PROVIDED RECORDS
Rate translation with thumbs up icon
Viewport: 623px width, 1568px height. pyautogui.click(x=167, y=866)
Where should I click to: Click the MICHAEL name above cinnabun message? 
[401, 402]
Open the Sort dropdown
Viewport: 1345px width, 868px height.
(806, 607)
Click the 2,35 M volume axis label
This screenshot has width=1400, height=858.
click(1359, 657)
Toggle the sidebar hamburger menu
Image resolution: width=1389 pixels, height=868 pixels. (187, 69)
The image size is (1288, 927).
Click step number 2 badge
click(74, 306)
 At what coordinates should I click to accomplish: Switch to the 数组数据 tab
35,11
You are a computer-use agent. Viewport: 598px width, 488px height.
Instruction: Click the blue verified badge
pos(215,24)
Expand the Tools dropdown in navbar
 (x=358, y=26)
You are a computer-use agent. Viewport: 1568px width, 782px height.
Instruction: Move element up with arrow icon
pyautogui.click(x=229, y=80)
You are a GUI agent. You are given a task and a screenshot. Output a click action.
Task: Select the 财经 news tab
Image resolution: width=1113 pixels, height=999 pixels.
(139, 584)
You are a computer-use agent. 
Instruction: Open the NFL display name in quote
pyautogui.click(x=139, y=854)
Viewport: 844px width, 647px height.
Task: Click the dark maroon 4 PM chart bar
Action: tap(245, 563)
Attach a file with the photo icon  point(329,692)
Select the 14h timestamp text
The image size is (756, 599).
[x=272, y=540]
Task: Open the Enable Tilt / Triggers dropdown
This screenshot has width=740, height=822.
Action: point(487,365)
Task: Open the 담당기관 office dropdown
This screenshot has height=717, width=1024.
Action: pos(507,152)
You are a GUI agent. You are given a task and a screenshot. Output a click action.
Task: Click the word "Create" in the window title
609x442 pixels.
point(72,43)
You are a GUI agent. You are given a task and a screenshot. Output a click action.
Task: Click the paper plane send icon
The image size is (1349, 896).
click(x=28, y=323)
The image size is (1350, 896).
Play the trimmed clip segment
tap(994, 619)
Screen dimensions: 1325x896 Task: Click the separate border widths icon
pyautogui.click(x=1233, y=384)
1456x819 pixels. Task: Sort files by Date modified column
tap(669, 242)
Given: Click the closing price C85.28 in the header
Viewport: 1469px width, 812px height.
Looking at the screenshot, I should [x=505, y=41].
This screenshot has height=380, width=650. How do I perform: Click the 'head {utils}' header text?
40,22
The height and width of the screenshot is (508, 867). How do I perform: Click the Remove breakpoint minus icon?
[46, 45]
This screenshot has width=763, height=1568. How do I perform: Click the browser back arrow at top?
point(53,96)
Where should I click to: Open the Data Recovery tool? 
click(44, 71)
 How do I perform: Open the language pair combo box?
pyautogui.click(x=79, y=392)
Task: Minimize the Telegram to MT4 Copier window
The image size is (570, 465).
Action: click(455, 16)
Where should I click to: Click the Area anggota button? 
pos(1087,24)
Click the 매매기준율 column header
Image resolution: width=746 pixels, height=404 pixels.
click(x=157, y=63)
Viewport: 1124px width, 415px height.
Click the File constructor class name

AIM OF THE TASK
Copy the lines above word for word.

ANSWER TO THE EXERCISE
Rate translation with thumbs up icon
Viewport: 623px width, 1568px height. pyautogui.click(x=167, y=866)
Where should I click to: Click the MICHAEL name above cinnabun message? 
[401, 402]
Open the Sort dropdown
Viewport: 1345px width, 868px height.
(806, 607)
Click the 2,35 M volume axis label
This screenshot has width=1400, height=858.
click(1359, 657)
Toggle the sidebar hamburger menu
Image resolution: width=1389 pixels, height=868 pixels. (187, 69)
The image size is (1288, 927).
Click step number 2 badge
click(74, 306)
 At what coordinates should I click to accomplish: Switch to the 数组数据 tab
35,11
You are a computer-use agent. Viewport: 598px width, 488px height.
Instruction: Click the blue verified badge
pos(215,24)
Expand the Tools dropdown in navbar
 (x=358, y=26)
You are a computer-use agent. Viewport: 1568px width, 782px height.
Instruction: Move element up with arrow icon
pyautogui.click(x=229, y=80)
You are a GUI agent. You are given a task and a screenshot. Output a click action.
Task: Select the 财经 news tab
Image resolution: width=1113 pixels, height=999 pixels.
(139, 584)
You are a computer-use agent. 
Instruction: Open the NFL display name in quote
pyautogui.click(x=139, y=854)
Viewport: 844px width, 647px height.
Task: Click the dark maroon 4 PM chart bar
Action: tap(245, 563)
Attach a file with the photo icon  point(329,692)
Select the 14h timestamp text
The image size is (756, 599).
[x=272, y=540]
Task: Open the Enable Tilt / Triggers dropdown
This screenshot has width=740, height=822.
Action: point(487,365)
Task: Open the 담당기관 office dropdown
This screenshot has height=717, width=1024.
Action: pos(507,152)
You are a GUI agent. You are given a task and a screenshot. Output a click action.
Task: Click the word "Create" in the window title
609x442 pixels.
point(72,43)
You are a GUI agent. You are given a task and a screenshot. Output a click action.
Task: Click the paper plane send icon
The image size is (1349, 896).
click(x=28, y=323)
The image size is (1350, 896).
Play the trimmed clip segment
tap(994, 619)
Screen dimensions: 1325x896 Task: Click the separate border widths icon
pyautogui.click(x=1233, y=384)
1456x819 pixels. Task: Sort files by Date modified column
tap(669, 242)
Given: Click the closing price C85.28 in the header
Viewport: 1469px width, 812px height.
Looking at the screenshot, I should [x=505, y=41].
This screenshot has height=380, width=650. How do I perform: Click the 'head {utils}' header text?
40,22
The height and width of the screenshot is (508, 867). How do I perform: Click the Remove breakpoint minus icon?
[46, 45]
This screenshot has width=763, height=1568. How do I perform: Click the browser back arrow at top?
point(53,96)
Where should I click to: Open the Data Recovery tool? 
click(44, 71)
 How do I perform: Open the language pair combo box?
pyautogui.click(x=79, y=392)
Task: Minimize the Telegram to MT4 Copier window
The image size is (570, 465).
Action: click(455, 16)
Where should I click to: Click the Area anggota button? 
pos(1087,24)
Click the 매매기준율 column header
Image resolution: width=746 pixels, height=404 pixels.
click(x=157, y=63)
Viewport: 1124px width, 415px height.
Click the File constructor class name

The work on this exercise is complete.